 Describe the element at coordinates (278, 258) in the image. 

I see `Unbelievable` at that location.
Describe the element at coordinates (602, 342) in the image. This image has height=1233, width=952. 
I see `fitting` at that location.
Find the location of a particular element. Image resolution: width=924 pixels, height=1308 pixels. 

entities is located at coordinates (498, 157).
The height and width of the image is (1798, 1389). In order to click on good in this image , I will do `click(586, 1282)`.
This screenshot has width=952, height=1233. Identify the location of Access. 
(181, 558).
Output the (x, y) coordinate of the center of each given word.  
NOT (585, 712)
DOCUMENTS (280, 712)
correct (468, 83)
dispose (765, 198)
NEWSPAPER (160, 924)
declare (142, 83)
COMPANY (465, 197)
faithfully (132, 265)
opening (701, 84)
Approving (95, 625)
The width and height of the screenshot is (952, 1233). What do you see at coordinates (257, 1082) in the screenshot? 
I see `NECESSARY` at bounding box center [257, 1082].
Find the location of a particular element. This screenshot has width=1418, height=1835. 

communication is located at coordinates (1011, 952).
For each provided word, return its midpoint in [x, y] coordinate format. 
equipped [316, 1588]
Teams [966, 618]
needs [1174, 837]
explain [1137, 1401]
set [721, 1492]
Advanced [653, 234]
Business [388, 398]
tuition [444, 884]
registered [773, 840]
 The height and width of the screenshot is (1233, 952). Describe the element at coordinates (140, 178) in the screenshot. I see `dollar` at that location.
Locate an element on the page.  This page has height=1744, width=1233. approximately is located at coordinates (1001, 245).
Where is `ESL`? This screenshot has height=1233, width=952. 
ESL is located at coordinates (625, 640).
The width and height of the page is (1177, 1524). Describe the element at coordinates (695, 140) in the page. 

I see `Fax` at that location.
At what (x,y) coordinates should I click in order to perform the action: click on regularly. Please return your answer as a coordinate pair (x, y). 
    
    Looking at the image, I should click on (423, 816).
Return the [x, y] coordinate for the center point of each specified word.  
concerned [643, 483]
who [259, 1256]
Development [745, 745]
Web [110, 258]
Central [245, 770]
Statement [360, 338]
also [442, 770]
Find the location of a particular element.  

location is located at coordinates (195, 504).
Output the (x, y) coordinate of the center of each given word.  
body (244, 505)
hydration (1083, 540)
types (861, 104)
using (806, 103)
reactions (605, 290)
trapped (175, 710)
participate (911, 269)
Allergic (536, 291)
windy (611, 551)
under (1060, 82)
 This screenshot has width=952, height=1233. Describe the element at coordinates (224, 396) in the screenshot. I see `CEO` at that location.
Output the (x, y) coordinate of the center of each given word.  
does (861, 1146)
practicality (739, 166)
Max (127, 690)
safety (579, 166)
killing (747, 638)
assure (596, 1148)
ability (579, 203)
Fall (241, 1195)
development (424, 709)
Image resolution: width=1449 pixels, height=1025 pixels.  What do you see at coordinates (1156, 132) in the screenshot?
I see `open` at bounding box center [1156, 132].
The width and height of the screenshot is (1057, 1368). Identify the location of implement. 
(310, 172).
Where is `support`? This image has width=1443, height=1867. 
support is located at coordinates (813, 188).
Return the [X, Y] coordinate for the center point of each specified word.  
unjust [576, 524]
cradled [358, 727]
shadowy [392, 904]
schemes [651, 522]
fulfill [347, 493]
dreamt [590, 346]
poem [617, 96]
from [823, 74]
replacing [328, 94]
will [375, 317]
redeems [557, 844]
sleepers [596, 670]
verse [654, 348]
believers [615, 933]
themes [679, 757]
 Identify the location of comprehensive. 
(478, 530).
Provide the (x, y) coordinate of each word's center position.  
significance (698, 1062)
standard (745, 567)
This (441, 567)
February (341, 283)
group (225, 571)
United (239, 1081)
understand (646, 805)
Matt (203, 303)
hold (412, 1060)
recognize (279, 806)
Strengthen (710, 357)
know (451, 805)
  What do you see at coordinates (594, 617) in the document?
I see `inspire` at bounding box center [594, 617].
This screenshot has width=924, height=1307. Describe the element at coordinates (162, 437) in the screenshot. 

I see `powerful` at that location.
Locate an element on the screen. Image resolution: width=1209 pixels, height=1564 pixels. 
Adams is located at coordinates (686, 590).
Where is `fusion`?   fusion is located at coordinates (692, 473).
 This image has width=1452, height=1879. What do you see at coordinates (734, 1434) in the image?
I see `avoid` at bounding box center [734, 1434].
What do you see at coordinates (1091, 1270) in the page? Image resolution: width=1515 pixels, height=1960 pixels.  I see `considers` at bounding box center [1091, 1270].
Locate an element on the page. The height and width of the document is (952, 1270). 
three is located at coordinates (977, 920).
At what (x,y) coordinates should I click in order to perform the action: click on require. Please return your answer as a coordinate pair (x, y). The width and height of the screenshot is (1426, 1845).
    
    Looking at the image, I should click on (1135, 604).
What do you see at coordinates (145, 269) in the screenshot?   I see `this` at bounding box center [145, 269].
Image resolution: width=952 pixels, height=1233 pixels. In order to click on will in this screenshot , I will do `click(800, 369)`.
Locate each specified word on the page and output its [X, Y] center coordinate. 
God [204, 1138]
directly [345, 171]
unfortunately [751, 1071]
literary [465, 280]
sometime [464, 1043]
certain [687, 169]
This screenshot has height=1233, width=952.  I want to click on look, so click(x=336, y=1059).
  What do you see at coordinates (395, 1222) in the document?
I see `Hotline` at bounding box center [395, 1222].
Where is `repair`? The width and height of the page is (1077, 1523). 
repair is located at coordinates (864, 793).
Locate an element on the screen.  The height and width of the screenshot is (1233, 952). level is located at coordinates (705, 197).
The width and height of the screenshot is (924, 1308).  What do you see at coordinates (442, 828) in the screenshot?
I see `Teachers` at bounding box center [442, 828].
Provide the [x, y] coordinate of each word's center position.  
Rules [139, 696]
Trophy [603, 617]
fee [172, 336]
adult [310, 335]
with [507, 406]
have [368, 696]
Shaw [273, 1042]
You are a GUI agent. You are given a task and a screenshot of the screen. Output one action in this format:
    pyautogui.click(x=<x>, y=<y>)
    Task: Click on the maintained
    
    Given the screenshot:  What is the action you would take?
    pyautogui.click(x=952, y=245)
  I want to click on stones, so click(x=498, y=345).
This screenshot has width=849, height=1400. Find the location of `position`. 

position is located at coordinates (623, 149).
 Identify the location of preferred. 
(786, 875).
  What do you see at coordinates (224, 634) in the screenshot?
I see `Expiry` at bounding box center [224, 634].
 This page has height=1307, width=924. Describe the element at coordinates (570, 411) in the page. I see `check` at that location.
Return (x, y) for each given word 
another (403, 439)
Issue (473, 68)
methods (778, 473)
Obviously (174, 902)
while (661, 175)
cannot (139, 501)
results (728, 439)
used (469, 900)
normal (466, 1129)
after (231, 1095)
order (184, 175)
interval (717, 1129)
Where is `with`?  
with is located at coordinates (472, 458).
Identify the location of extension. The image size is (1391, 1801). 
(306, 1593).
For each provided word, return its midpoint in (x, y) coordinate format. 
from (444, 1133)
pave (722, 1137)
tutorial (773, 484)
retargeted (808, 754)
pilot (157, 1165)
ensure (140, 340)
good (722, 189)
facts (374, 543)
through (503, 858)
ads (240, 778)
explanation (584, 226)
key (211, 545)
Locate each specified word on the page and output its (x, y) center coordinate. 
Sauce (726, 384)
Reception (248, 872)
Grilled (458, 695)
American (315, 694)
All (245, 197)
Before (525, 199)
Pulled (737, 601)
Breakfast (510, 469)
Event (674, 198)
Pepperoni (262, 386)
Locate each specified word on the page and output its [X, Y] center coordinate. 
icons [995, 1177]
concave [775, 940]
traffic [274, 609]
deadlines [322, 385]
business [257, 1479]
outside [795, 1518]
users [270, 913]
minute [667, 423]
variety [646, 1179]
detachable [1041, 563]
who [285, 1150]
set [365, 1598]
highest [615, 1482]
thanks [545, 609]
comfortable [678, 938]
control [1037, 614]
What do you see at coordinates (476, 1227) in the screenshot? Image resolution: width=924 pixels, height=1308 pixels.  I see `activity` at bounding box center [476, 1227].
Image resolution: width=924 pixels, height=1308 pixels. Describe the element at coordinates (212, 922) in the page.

_ _ _ _

- Exercice -
Citez mot pour mot le listing en commençant à sa première ligne et en vous arrêtant après la ligne qui contient "Web [110, 258]", celle-ci comprise.

- Corrigé -
 Describe the element at coordinates (278, 258) in the image. 

I see `Unbelievable` at that location.
Describe the element at coordinates (602, 342) in the image. This image has height=1233, width=952. 
I see `fitting` at that location.
Find the location of a particular element. Image resolution: width=924 pixels, height=1308 pixels. 

entities is located at coordinates (498, 157).
The height and width of the image is (1798, 1389). In order to click on good in this image , I will do `click(586, 1282)`.
This screenshot has width=952, height=1233. Identify the location of Access. 
(181, 558).
Output the (x, y) coordinate of the center of each given word.  
NOT (585, 712)
DOCUMENTS (280, 712)
correct (468, 83)
dispose (765, 198)
NEWSPAPER (160, 924)
declare (142, 83)
COMPANY (465, 197)
faithfully (132, 265)
opening (701, 84)
Approving (95, 625)
The width and height of the screenshot is (952, 1233). What do you see at coordinates (257, 1082) in the screenshot? 
I see `NECESSARY` at bounding box center [257, 1082].
Find the location of a particular element. This screenshot has width=1418, height=1835. 

communication is located at coordinates (1011, 952).
For each provided word, return its midpoint in [x, y] coordinate format. 
equipped [316, 1588]
Teams [966, 618]
needs [1174, 837]
explain [1137, 1401]
set [721, 1492]
Advanced [653, 234]
Business [388, 398]
tuition [444, 884]
registered [773, 840]
 The height and width of the screenshot is (1233, 952). Describe the element at coordinates (140, 178) in the screenshot. I see `dollar` at that location.
Locate an element on the page.  This page has height=1744, width=1233. approximately is located at coordinates (1001, 245).
Where is `ESL`? This screenshot has height=1233, width=952. 
ESL is located at coordinates (625, 640).
The width and height of the page is (1177, 1524). Describe the element at coordinates (695, 140) in the page. 

I see `Fax` at that location.
At what (x,y) coordinates should I click in order to perform the action: click on regularly. Please return your answer as a coordinate pair (x, y). 
    
    Looking at the image, I should click on (423, 816).
Return the [x, y] coordinate for the center point of each specified word.  
concerned [643, 483]
who [259, 1256]
Development [745, 745]
Web [110, 258]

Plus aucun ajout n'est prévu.